昭和の恋物語り

小説をメインに、時折よもやま話と旅行報告をしていきます。

長編恋愛小説 ~水たまりの中の青空・第二部~ (七十四) 梅子お姉さんですか?

2013-12-15 10:50:14 | 小説
(七)

「あぁ、あの梅子お姉さんですか? 二三度、酔いつぶれた旦那さまを送ってこられたことがありました。
でも、いつも玄関先でお帰りになられて。キチンとした方なんですね。

旦那さまも、『あいつはじょけつ(女傑)だ!』って褒めてらっしゃいました。
『男だったら、俺の片腕にしたいほどだ』とも」

「やっぱり? そうよね、素敵な女性ですものね。
なんかこう、日本のお母さんって感じがしない?

でんと肝が座ってて、多少のことには動じないって。
あぁいう女性がね、新しい女に目覚めたら、きっとすごいことになると思うんだけどなぁ。

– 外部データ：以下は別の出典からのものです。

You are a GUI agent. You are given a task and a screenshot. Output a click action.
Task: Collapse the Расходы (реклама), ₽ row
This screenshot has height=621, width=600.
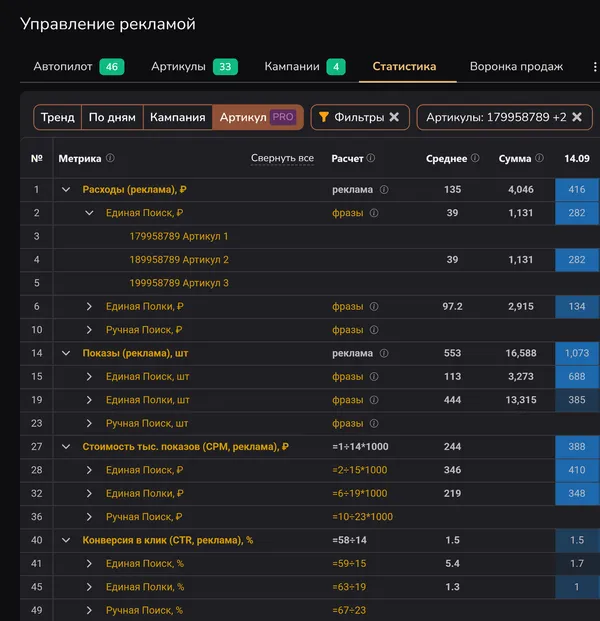(x=66, y=189)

『あたしゃ、そんな難しいことは分かんないよ』って笑い飛ばされちゃったけど。」

千勢には、小夜子の言う新しい女がどんな女性像を指しているのか、皆目見当がつかない。
ただ口酸っぱく言いつづける小夜子を見ていると、こういう女性のことなんだと納得してしまう。

自由奔放に思いのままに行動し、それを周囲に認めさせてしまう女性。
それが、小夜子の言う新しい女なのだと思ってしまう。

もっとも、小夜子にしても新しい女というものを完全に理解しているとは限らない。
平塚らいてふ発刊の文芸誌〔青鞜〕を一読し、それですべてを理解したと思い込んでいた。

「そうそう、一度だけね、ほっぺにチュッ! ってね、してあげたの。
武蔵の嬉しそうな顔ったらなかったわ。

でも、焦らしてるつもりはなかったのよ。
その頃のあたしには決まった人がいて、そのことは武蔵も知っていたし。

だから、足長おじさん位に考えてたの。